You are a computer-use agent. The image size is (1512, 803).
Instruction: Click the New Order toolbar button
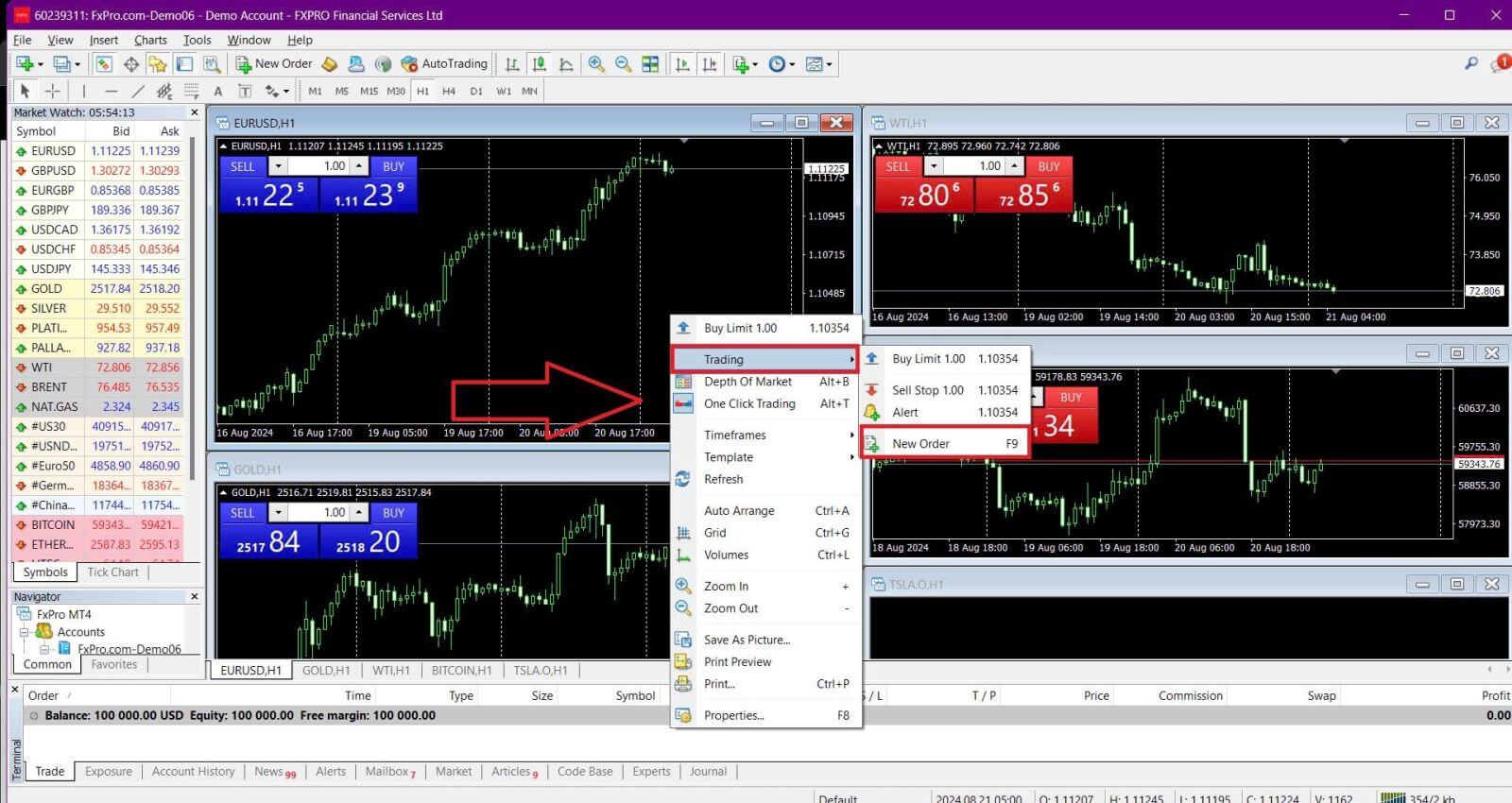[274, 64]
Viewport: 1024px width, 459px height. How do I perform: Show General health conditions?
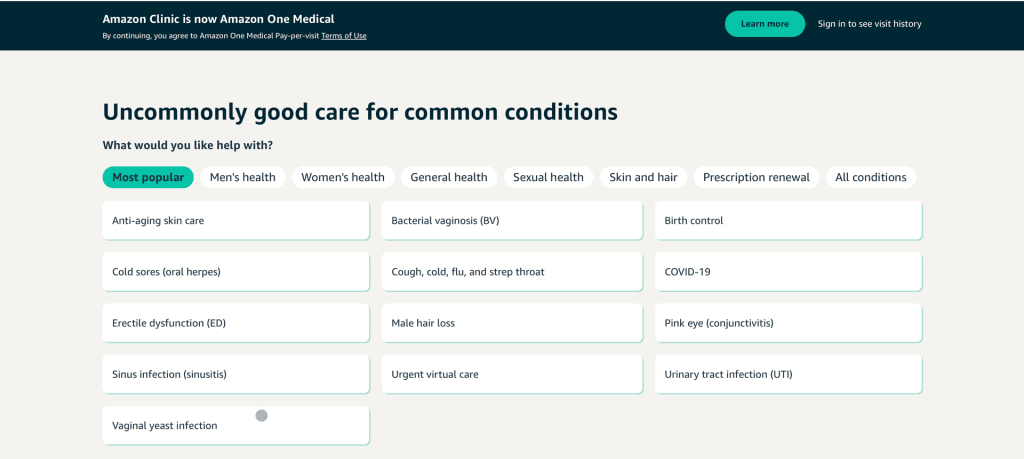tap(449, 177)
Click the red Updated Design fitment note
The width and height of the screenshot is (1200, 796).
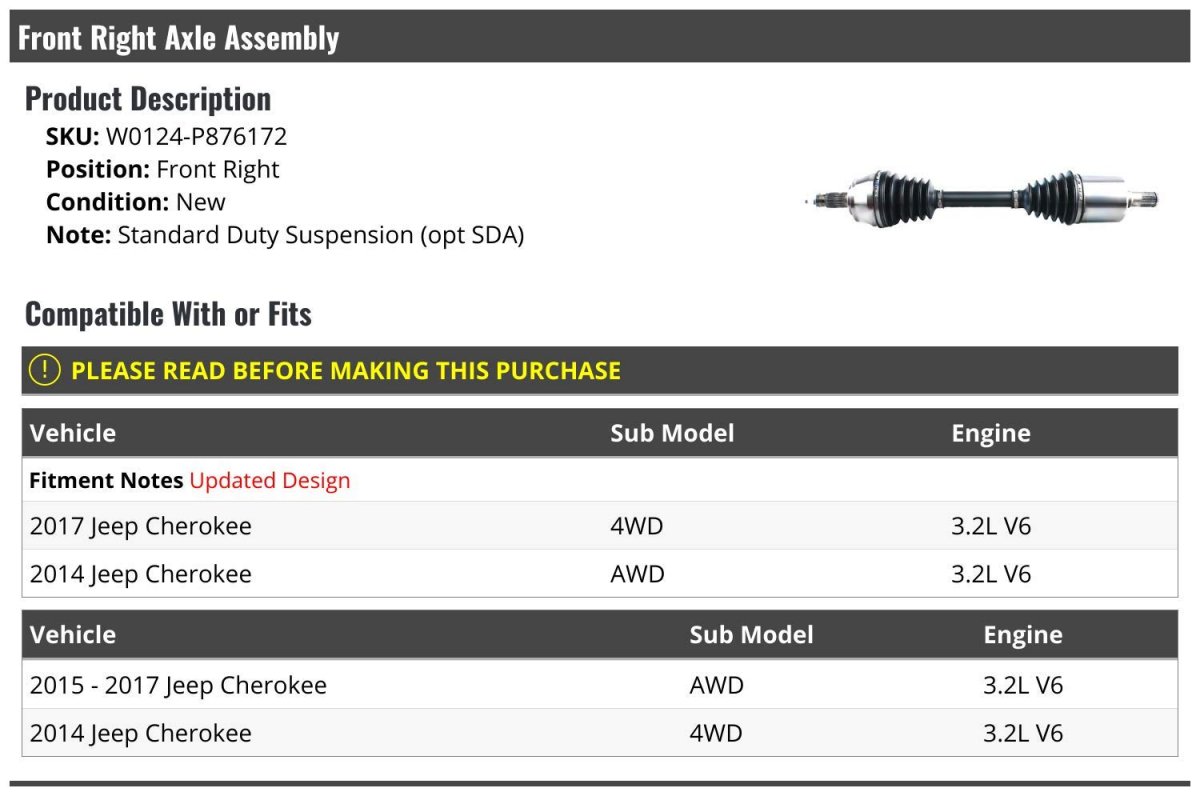(x=270, y=480)
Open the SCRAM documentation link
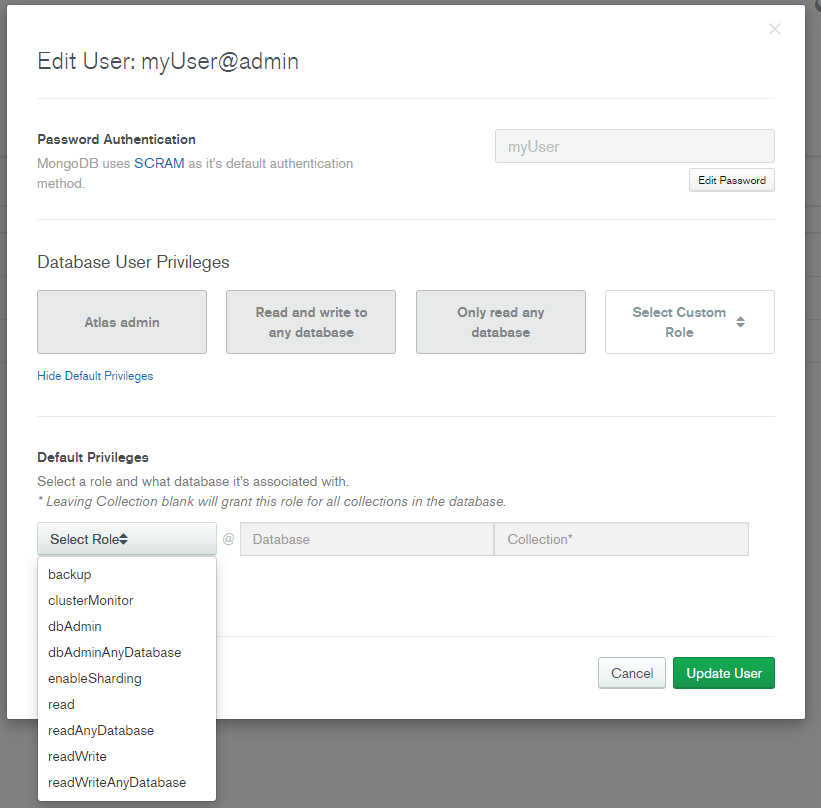This screenshot has height=808, width=821. [159, 163]
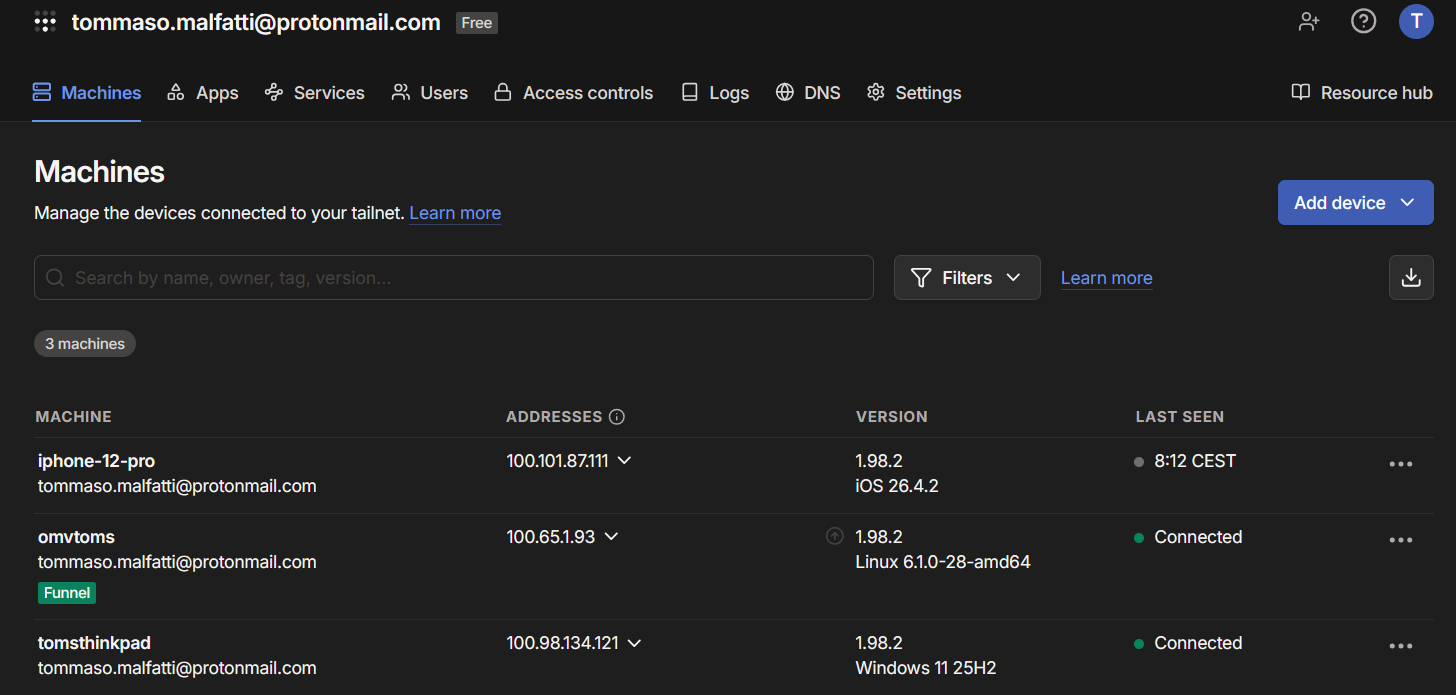The width and height of the screenshot is (1456, 695).
Task: Open the DNS tab
Action: (x=808, y=93)
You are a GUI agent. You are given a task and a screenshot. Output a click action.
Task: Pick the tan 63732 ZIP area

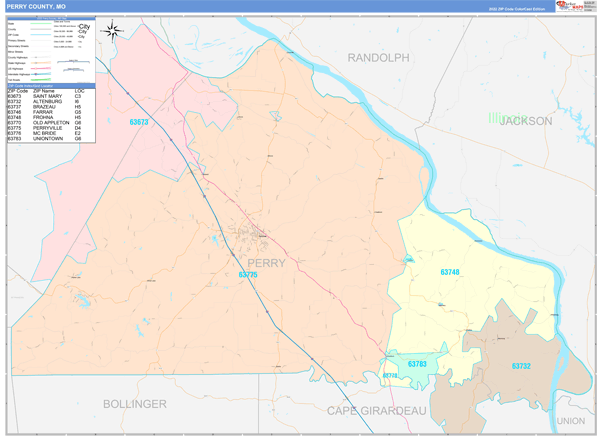[520, 367]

########

What to do → Which lines fall between the one containing "Click the red Updated Design fitment note" and the last line of the listing, both included? Give them again exactly, without the pictures.

Result →
Click the red Updated Design fitment note
The width and height of the screenshot is (1200, 796).
(x=270, y=480)
Open the SCRAM documentation link
This screenshot has height=808, width=821. [159, 163]
The width and height of the screenshot is (1456, 695).
Task: Open the DNS tab
Action: (x=808, y=93)
You are a GUI agent. You are given a task and a screenshot. Output a click action.
Task: Pick the tan 63732 ZIP area

[520, 367]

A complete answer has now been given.